■ PROBLÈME À RÉSOUDRE:
Peux-tu restituer mot pour mot le passage du journal de traversée ci-dessous qui commence aux mots « Au carré nous » et s'arrête après « ne tarderont pas. » ?
━━━ ARTICLE ━━━
Nous sommes tous un peu déprimés. Voici bientôt 10 jours que nous sommes sans nouvelles de nos familles; et la monotonie de ce parcours nous pèse un peu. Les gens boivent de l'alcool pour se consoler. Un chauffeur a eu tout-à-l'heure une syncope (il fait entre 55 et 60 degrés au poste central des machines); un autre parait saoûl: il aurait bu du pinard sur toute la journée pour étancher sa soif.

Au carré nous prenons des cocktails. Nous faisons bonne chère, notre cuisinier est épatant: il faut goûter ses oeufs à la gelée truffée! Le Vouvray continue à exploser, nous nous pressons de le boire. A ce régime là, les congestions du foie ne tarderont pas.

Le commissaire S. est toujours affolé par ses vivres et ses légumes; le carnet à la main il court à travers le bateau: il a interrompu nos conversations psychanalytiques et s'est borné à me donner à feuilleter ses romans et ses poèmes dans lesquels il célèbre sa souffrance de solitude et sa peur de l'amour... Mais son nouveau métier, pour lequel il n'est nullement fait, l'absorbe tellement qu'on ne le voit plus.

Jeudi 25 Juin. Mer Rouge

Au branle-bas, un soleil éblouissant se projette sur mon lit. Il va faire tiède. La mer est assez houleuse, nous roulons assez. Cependant la lumière est aveuglante.- Rien en vue: le ciel et l'eau. On rapelle au poste de combat à 8h. Une heure de fournaise. Puis promenade sur le pont où il fait bon. Plus d'horizon: nous sommes en pleine mer. Je vais chez l'Amiral et je masse le Commandant à 11h. La salle de bain fontionne, surtout en ce qui concerne l'eau salée.
Navigation monotone sur une mer un peu agitée et sous un soleil fulgurant.
━━━ DONNÉES FOURNIES ━━━
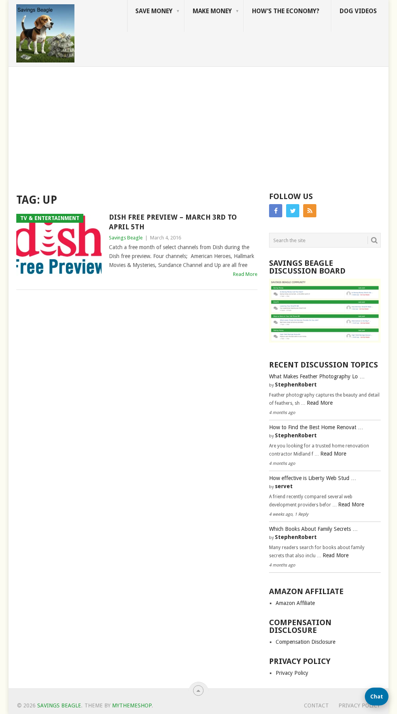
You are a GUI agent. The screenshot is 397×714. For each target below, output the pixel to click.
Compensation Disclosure (305, 642)
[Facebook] (275, 210)
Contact (316, 705)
━━━
■ SOLUTION DU PROBLÈME:
Au carré nous prenons des cocktails. Nous faisons bonne chère, notre cuisinier est épatant: il faut goûter ses oeufs à la gelée truffée! Le Vouvray continue à exploser, nous nous pressons de le boire. A ce régime là, les congestions du foie ne tarderont pas.